### TASK DIRECTIONS
The material below holds pictures; leave them out, and copy exactly, and only, the lines from the one with "Instruction: Toggle visibility V of layer5" through the last.

### SUPPLIED RECORDS
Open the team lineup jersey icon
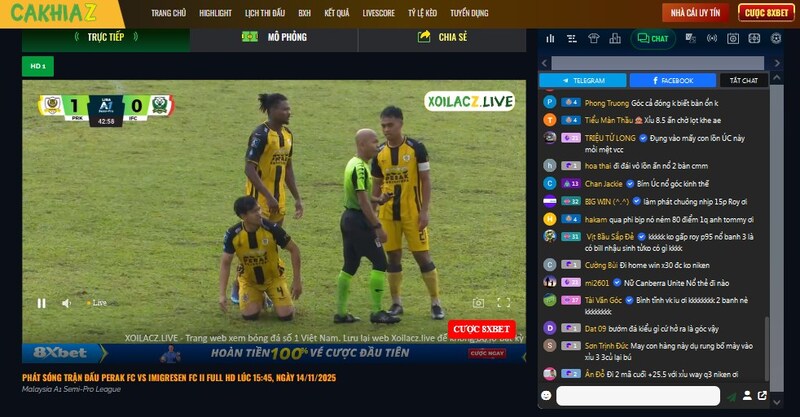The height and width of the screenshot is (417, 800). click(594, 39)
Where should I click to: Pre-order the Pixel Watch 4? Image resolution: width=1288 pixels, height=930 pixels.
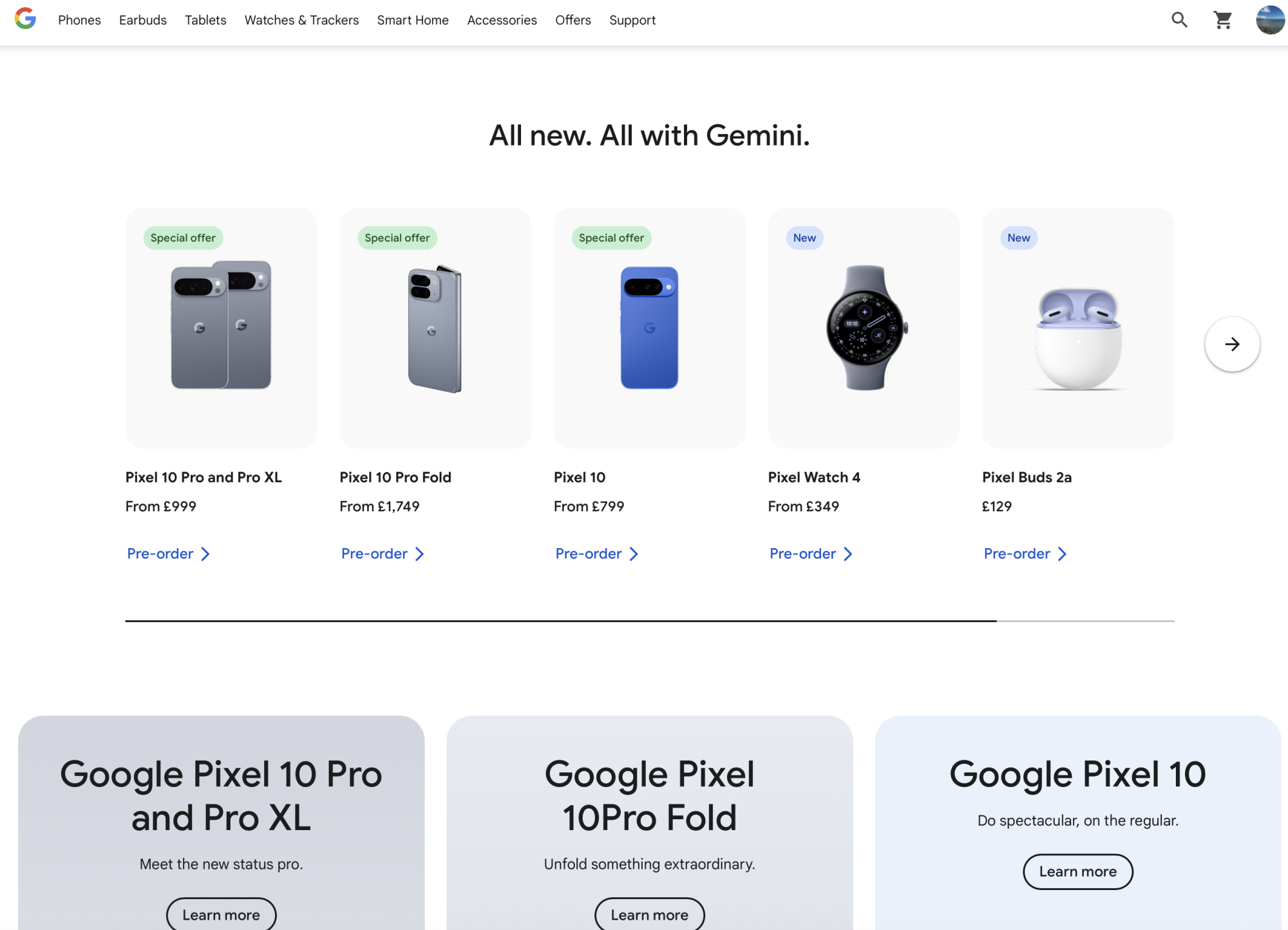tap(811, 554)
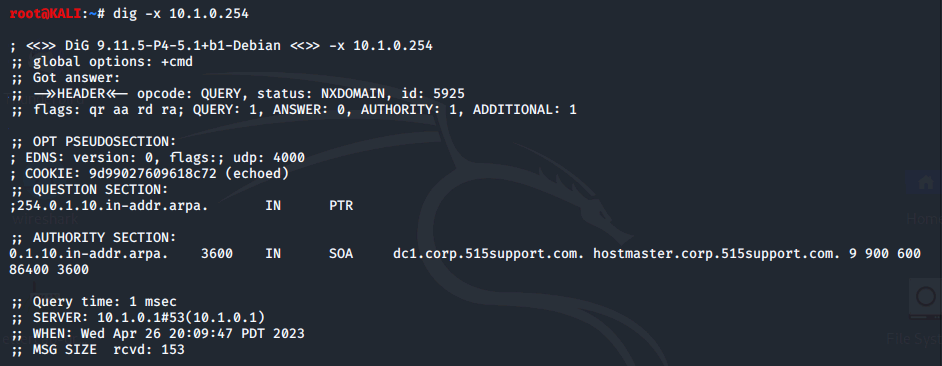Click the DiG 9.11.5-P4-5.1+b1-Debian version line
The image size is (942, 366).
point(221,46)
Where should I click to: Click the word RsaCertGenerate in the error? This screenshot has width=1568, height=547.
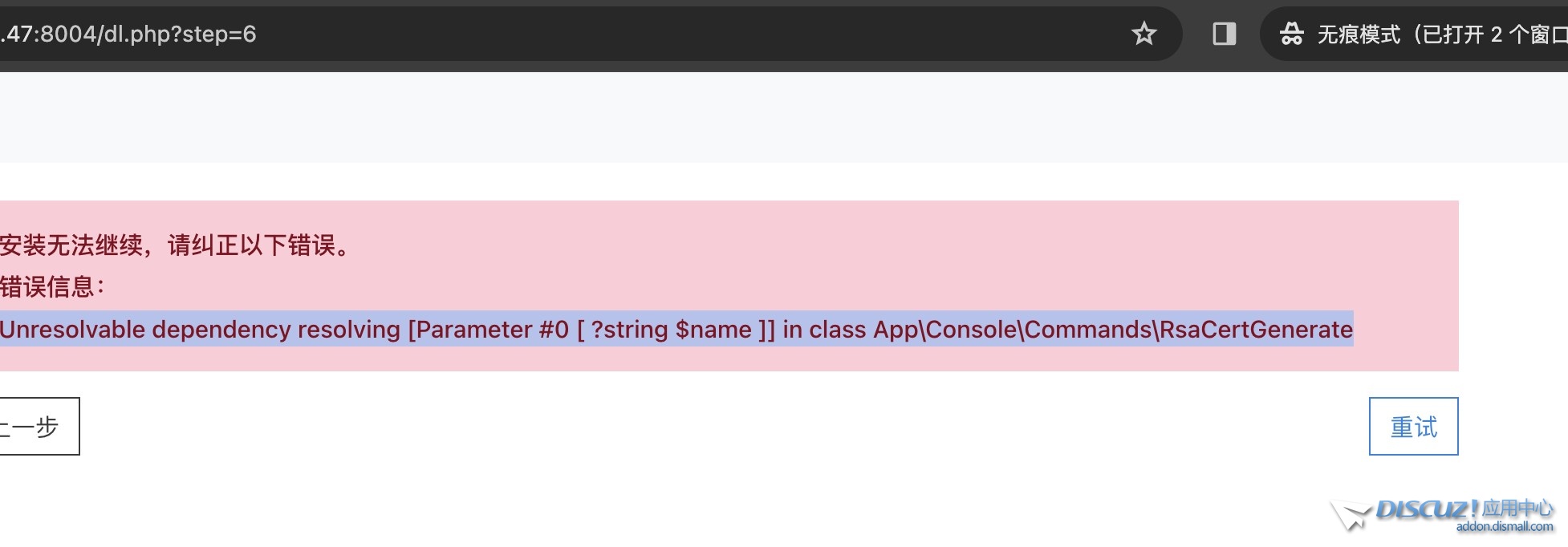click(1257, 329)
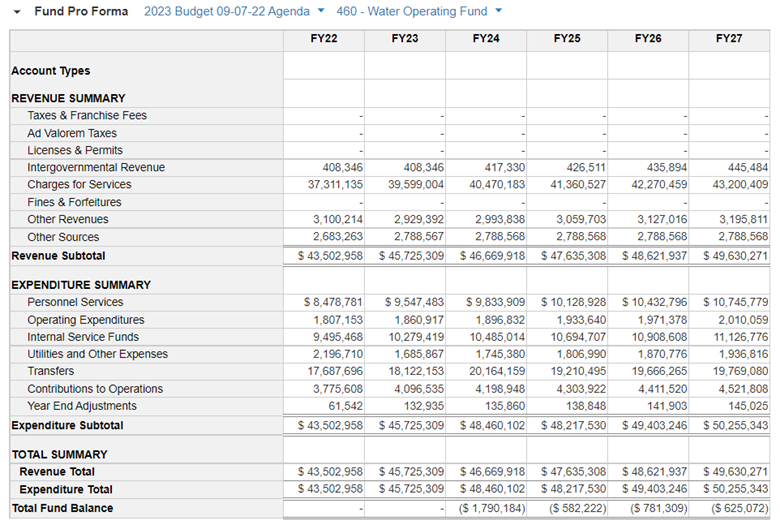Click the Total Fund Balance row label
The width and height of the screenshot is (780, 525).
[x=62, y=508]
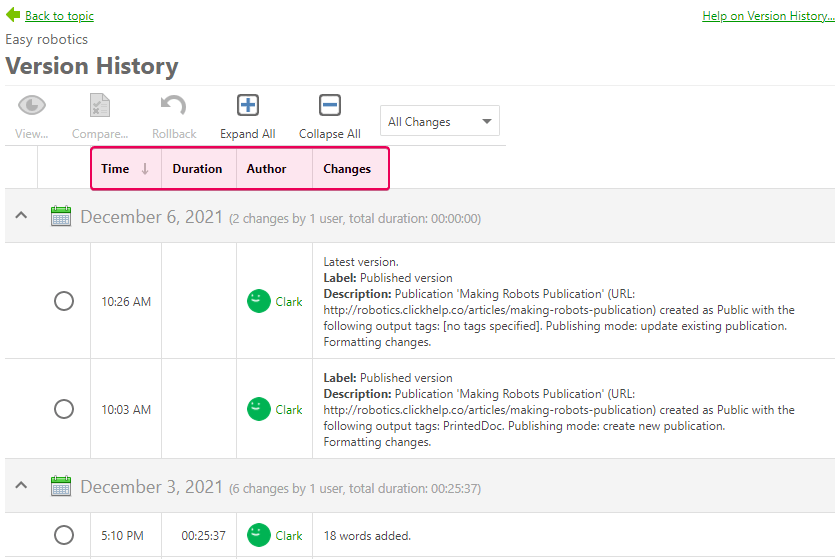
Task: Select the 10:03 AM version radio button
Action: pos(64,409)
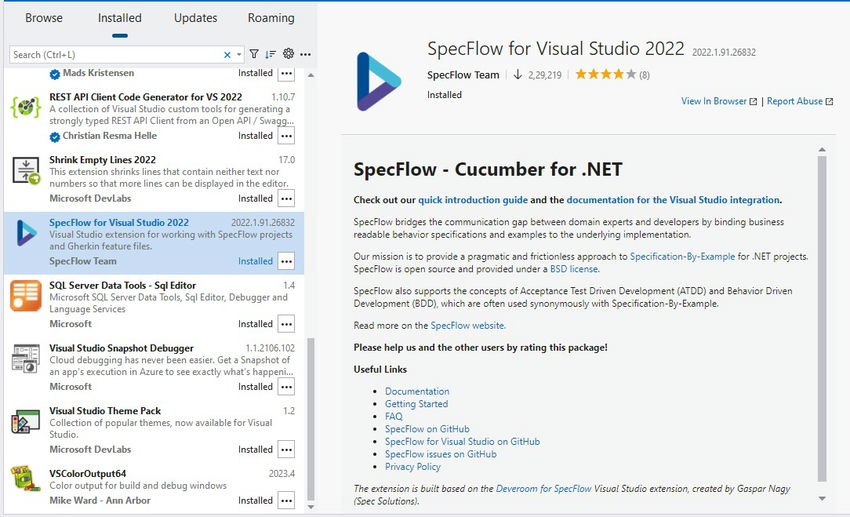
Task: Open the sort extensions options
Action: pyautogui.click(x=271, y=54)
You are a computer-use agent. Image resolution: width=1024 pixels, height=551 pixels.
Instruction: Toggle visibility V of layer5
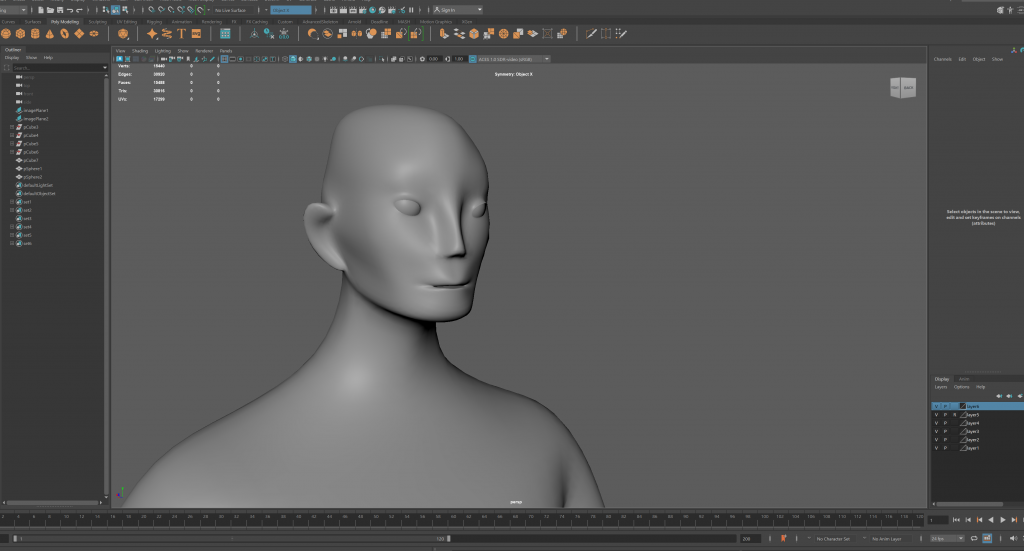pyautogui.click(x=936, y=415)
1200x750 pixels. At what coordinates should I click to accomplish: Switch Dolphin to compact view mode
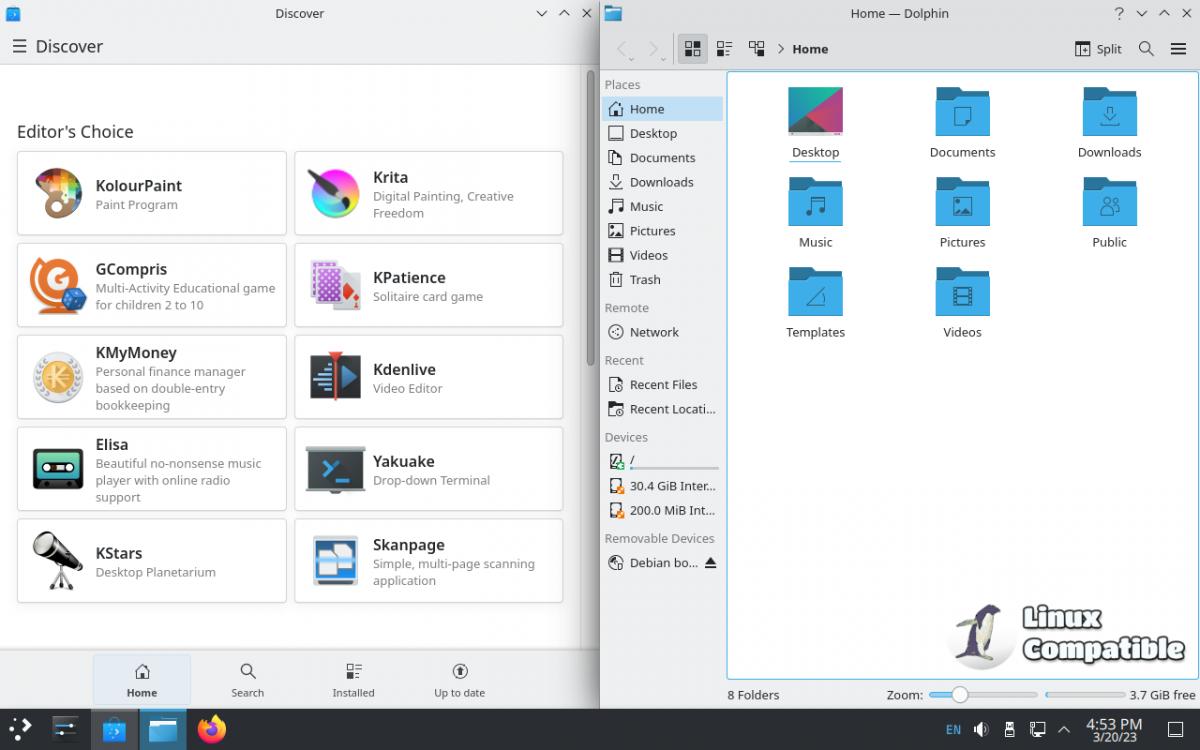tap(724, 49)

### SOLUTION TO THIS TASK
Instruction: Toggle visibility V of layer5
pyautogui.click(x=936, y=415)
1200x750 pixels. At what coordinates should I click to accomplish: Switch Dolphin to compact view mode
tap(724, 49)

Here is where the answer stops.